A left skewed histogram is a histogram that attains a peak (which is the mode) towards the right side of the graph and has a “tail” towards the left side. This means that the data has contains a greater number of larger values compared to smaller values.

The above image is an example of a left skewed histogram. We can see that it has a “peak” towards the right with its mode lying somewhere between 70 and 80. The graph has its “tail” towards the left side. *We use the side in which the tail lies to decide whether the histogram is left skewed or right skewed.*

If a histogram is skewed towards the left, we say that the histogram has negative skewness and that the distribution is negatively skewed.

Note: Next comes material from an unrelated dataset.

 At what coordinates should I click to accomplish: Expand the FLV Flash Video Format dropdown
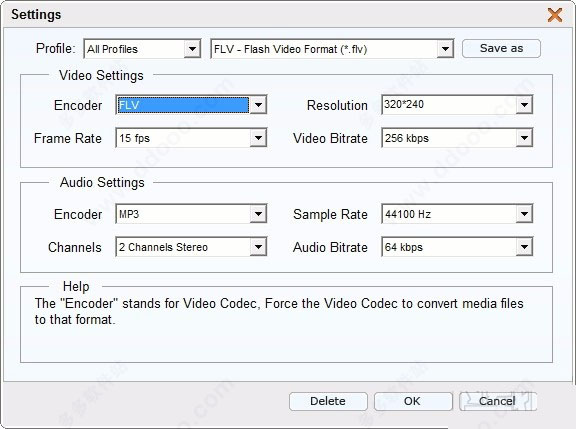(x=445, y=49)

**Relationship between Mean, Median, and Mode in a Left Skewed Histogram:**

We have the following relationship between the mean, median, and mode.

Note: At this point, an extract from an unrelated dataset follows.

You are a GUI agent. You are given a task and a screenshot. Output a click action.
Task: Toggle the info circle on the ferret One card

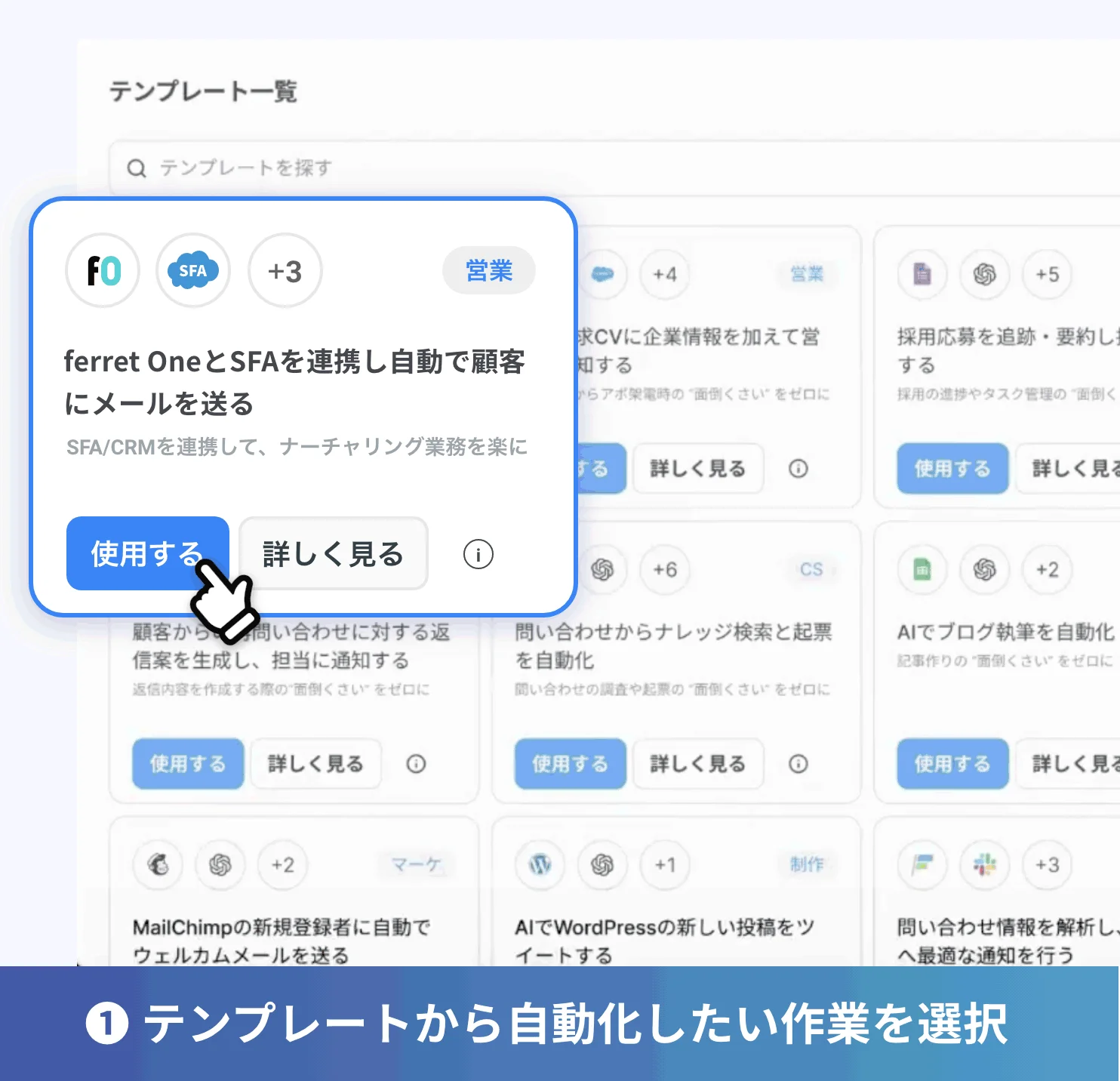point(477,553)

\text{Mean}\leq\text{Median}\leq\text{Mode}The reason for the mean being smaller than the median and the mode is that in a left skewed distribution there is a greater frequency of larger values which increase the median and mode of the data.

We can in fact use the difference between the mean and the mode to quantify the degree of skewness of our distribution by using the formula,

\text{ Skewness } = \frac{\text{(Mean - Mode)}}{\text{Standard Deviation}}The value of skewness calculated using the above formula will always be negative for a left skewed histogram because the mean is less than the mode in a left skewed distribution.

We can also calculate the skewness using the following formula:

\text{Skewness }=\frac{\sum_{i=1}^{n}(x_i-\bar{x})^3}{n\sigma^3}where, x_i denotes the data values, \bar{x} denotes the mean, \sigma the standard deviation and n denotes the number of data points.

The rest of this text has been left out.